◆ **WHAT YOU NEED TO DO**:
What you return must match the records exactly.
[[ GIVEN ENTRIES open ]]
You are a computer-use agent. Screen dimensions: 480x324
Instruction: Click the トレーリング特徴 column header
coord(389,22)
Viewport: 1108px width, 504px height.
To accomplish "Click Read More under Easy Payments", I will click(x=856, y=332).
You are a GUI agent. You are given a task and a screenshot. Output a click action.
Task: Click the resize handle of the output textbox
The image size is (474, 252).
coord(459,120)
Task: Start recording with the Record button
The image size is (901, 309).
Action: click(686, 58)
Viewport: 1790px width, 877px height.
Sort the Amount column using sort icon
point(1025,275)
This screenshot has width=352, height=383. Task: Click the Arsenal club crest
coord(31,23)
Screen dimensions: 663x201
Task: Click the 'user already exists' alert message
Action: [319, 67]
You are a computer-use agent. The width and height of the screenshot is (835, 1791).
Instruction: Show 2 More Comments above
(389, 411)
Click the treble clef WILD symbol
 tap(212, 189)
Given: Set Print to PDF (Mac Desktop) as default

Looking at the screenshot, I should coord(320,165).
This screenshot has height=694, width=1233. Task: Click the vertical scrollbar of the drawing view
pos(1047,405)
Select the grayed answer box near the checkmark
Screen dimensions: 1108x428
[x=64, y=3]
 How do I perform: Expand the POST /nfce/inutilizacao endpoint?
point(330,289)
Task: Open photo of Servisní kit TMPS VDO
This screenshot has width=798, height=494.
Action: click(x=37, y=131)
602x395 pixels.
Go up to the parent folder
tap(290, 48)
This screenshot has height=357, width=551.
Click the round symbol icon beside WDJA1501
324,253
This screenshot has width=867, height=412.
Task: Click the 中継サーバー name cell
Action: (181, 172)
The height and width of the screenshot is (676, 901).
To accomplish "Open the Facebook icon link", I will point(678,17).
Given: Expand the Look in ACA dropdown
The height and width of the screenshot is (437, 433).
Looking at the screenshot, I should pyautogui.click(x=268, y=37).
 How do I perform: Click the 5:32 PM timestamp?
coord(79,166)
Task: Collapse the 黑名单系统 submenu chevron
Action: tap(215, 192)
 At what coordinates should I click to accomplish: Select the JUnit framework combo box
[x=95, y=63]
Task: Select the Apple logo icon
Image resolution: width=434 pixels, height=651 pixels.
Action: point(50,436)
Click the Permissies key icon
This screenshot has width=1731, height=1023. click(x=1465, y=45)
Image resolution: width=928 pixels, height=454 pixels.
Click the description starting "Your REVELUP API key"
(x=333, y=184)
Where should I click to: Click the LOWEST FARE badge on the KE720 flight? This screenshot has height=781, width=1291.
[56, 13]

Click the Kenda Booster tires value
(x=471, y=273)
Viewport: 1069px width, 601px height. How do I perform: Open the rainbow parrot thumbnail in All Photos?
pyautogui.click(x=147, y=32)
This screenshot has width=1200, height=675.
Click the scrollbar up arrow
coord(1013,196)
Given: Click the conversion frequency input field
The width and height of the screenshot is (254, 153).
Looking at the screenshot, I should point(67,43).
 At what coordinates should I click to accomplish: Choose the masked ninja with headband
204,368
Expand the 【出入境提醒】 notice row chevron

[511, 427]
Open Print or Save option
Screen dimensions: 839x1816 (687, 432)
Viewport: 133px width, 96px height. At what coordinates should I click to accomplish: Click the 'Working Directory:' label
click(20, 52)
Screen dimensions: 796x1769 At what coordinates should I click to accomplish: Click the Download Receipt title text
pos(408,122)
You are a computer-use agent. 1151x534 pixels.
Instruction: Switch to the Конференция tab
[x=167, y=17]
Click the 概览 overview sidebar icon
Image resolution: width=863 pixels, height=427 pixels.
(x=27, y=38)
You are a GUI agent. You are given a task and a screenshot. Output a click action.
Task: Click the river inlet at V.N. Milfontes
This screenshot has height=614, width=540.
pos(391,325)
[[ GIVEN ENTRIES closed ]]
◆ **SOLUTION BELOW**:
You are a computer-use agent. Screen dimensions: 480x324
Instruction: Click the トレーリング特徴 column header
coord(389,22)
Viewport: 1108px width, 504px height.
To accomplish "Click Read More under Easy Payments", I will click(x=856, y=332).
You are a GUI agent. You are given a task and a screenshot. Output a click action.
Task: Click the resize handle of the output textbox
The image size is (474, 252).
coord(459,120)
Task: Start recording with the Record button
The image size is (901, 309).
Action: click(686, 58)
Viewport: 1790px width, 877px height.
Sort the Amount column using sort icon
point(1025,275)
This screenshot has width=352, height=383. Task: Click the Arsenal club crest
coord(31,23)
Screen dimensions: 663x201
Task: Click the 'user already exists' alert message
Action: [319, 67]
You are a computer-use agent. The width and height of the screenshot is (835, 1791).
Instruction: Show 2 More Comments above
(389, 411)
Click the treble clef WILD symbol
 tap(212, 189)
Given: Set Print to PDF (Mac Desktop) as default

Looking at the screenshot, I should coord(320,165).
This screenshot has height=694, width=1233. Task: Click the vertical scrollbar of the drawing view
pos(1047,405)
Select the grayed answer box near the checkmark
Screen dimensions: 1108x428
[x=64, y=3]
 How do I perform: Expand the POST /nfce/inutilizacao endpoint?
point(330,289)
Task: Open photo of Servisní kit TMPS VDO
This screenshot has width=798, height=494.
Action: click(x=37, y=131)
602x395 pixels.
Go up to the parent folder
tap(290, 48)
This screenshot has height=357, width=551.
Click the round symbol icon beside WDJA1501
324,253
This screenshot has width=867, height=412.
Task: Click the 中継サーバー name cell
Action: (181, 172)
The height and width of the screenshot is (676, 901).
To accomplish "Open the Facebook icon link", I will point(678,17).
Given: Expand the Look in ACA dropdown
The height and width of the screenshot is (437, 433).
Looking at the screenshot, I should pyautogui.click(x=268, y=37).
 How do I perform: Click the 5:32 PM timestamp?
coord(79,166)
Task: Collapse the 黑名单系统 submenu chevron
Action: tap(215, 192)
 At what coordinates should I click to accomplish: Select the JUnit framework combo box
[x=95, y=63]
Task: Select the Apple logo icon
Image resolution: width=434 pixels, height=651 pixels.
Action: point(50,436)
Click the Permissies key icon
This screenshot has width=1731, height=1023. click(x=1465, y=45)
Image resolution: width=928 pixels, height=454 pixels.
Click the description starting "Your REVELUP API key"
(x=333, y=184)
Where should I click to: Click the LOWEST FARE badge on the KE720 flight? This screenshot has height=781, width=1291.
[56, 13]

Click the Kenda Booster tires value
(x=471, y=273)
Viewport: 1069px width, 601px height. How do I perform: Open the rainbow parrot thumbnail in All Photos?
pyautogui.click(x=147, y=32)
This screenshot has width=1200, height=675.
Click the scrollbar up arrow
coord(1013,196)
Given: Click the conversion frequency input field
The width and height of the screenshot is (254, 153).
Looking at the screenshot, I should point(67,43).
 At what coordinates should I click to accomplish: Choose the masked ninja with headband
204,368
Expand the 【出入境提醒】 notice row chevron

[511, 427]
Open Print or Save option
Screen dimensions: 839x1816 (687, 432)
Viewport: 133px width, 96px height. At what coordinates should I click to accomplish: Click the 'Working Directory:' label
click(20, 52)
Screen dimensions: 796x1769 At what coordinates should I click to accomplish: Click the Download Receipt title text
pos(408,122)
You are a computer-use agent. 1151x534 pixels.
Instruction: Switch to the Конференция tab
[x=167, y=17]
Click the 概览 overview sidebar icon
Image resolution: width=863 pixels, height=427 pixels.
(x=27, y=38)
You are a GUI agent. You are given a task and a screenshot. Output a click action.
Task: Click the river inlet at V.N. Milfontes
This screenshot has height=614, width=540.
pos(391,325)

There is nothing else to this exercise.